Rationale & objective: Patients with chronic kidney disease (CKD) are particularly sensitive to dietary sodium. We evaluated a self-management approach for dietary sodium restriction in patients with CKD.
Study design: Randomized controlled trial.
Setting & participants: Nephrology outpatient clinics in 4 Dutch hospitals. 99 adults with CKD stages 1 to 4 or a functioning (estimated glomerular filtration rate≥25mL/min/1.73m2) kidney transplant, hypertension, and sodium intake>130mmol/d.
Intervention: Routine care was compared with routine care plus a web-based self-management intervention including individual e-coaching and group meetings implemented over a 3-month intervention period, followed by e-coaching over a 6-month maintenance period.
Outcomes: Primary outcomes were sodium excretion after the 3-month intervention and after the 6-month maintenance period. Secondary outcomes were blood pressure, proteinuria, costs, quality of life, self-management skills, and barriers and facilitators for implementation.

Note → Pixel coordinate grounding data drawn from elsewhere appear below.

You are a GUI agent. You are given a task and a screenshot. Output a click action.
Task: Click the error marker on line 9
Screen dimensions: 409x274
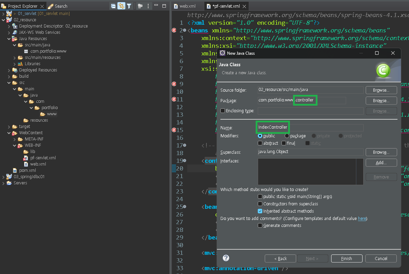(x=174, y=84)
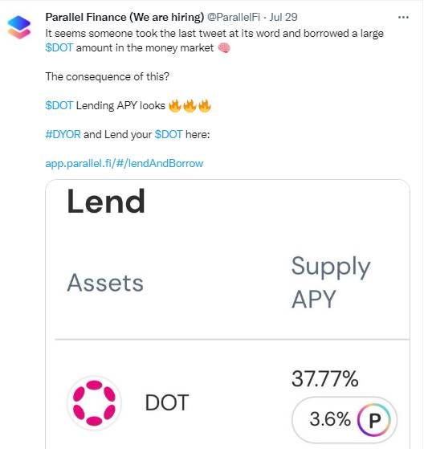This screenshot has height=449, width=428.
Task: Click the Supply APY column header
Action: point(331,283)
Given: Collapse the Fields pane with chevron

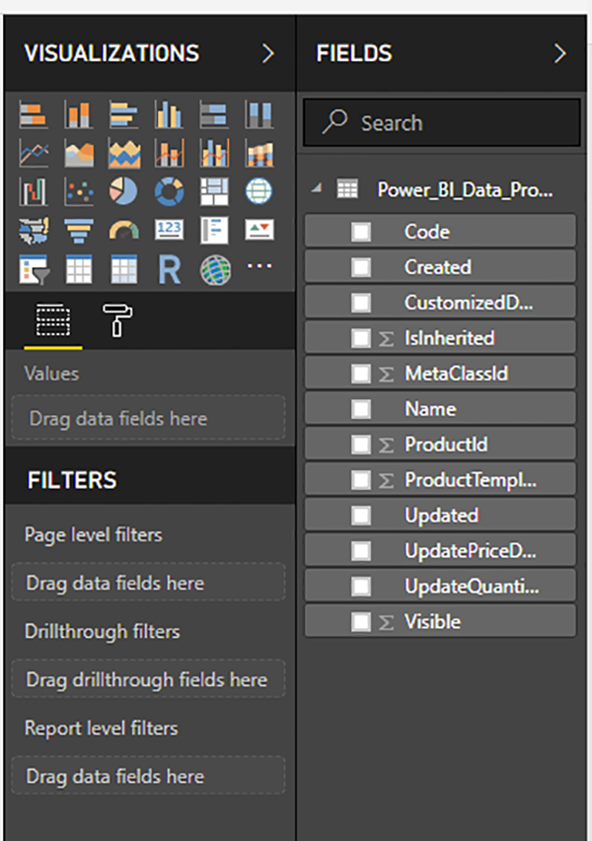Looking at the screenshot, I should (x=559, y=53).
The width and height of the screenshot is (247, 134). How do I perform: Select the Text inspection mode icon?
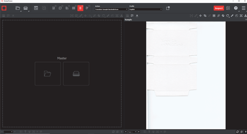(x=54, y=8)
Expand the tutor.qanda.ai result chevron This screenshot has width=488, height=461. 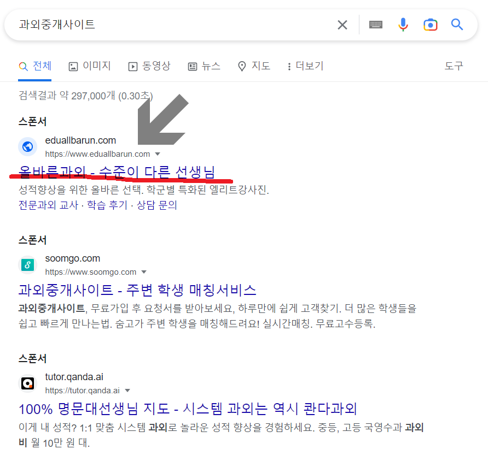(x=127, y=390)
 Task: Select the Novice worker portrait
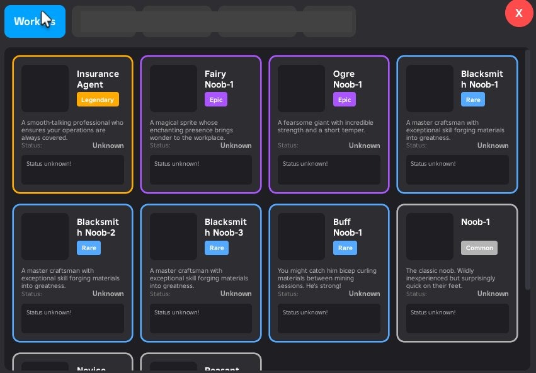coord(45,367)
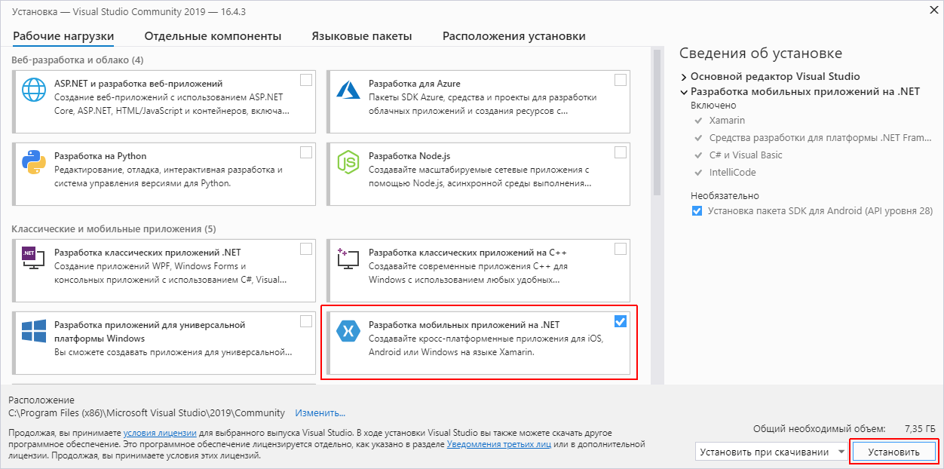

Results: Baseline estimated glomerular filtration rate was 55.0±22.0mL/min/1.73m2. During the intervention period, sodium excretion decreased in the intervention group from 188±8 (SE) to 148±8mmol/d (P<0.001), but did not change significantly in the control group. At 3 months, mean sodium excretion was 24.8 (95% CI, 0.1-49.6) mmol/d lower in the intervention group (P=0.049). At 3 months, systolic blood pressure (SBP) decreased in the intervention group from 140±3 to 132±3mm Hg (P<0.001), but was unchanged in the control group. Mean difference in SBP across groups was-4.7 (95% CI, -10.7 to 1.3) mm Hg (P=0.1). During the maintenance phase, sodium excretion increased in the intervention group, but remained lower than at baseline at 160±8mmol/d (P=0.01), while it decreased in the control group from 174±9 at the end of the intervention period to 154±9mmol/d (P=0.001). Consequently, no difference in sodium excretion between groups was observed after the maintenance phase. There was no difference in SBP between groups after the maintenance phase.
Limitations: Limited power, postrandomization loss to follow-up, Hawthorne effect, lack of dietary data, short-term follow-up.
Conclusions: A coaching intervention reduced sodium intake at 3 months. Efficacy during the maintenance phase was diminished, possibly due to inadvertent adoption of the intervention by the control group.
Funding: Grant funding from the Netherlands Organization for Health Research and Development and the Dutch Kidney Foundation.
Trial registration: Registered at ClinicalTrials.gov with study number NCT02132013.
Keywords: Sodium; behavioral intervention; blood pressure (BP); chronic kidney disease (CKD); co-creation; dietary modification; hypertension; lifestyle; modifiable risk factor; randomized controlled trial (RCT); self-regulation; sodium intake; transplantation.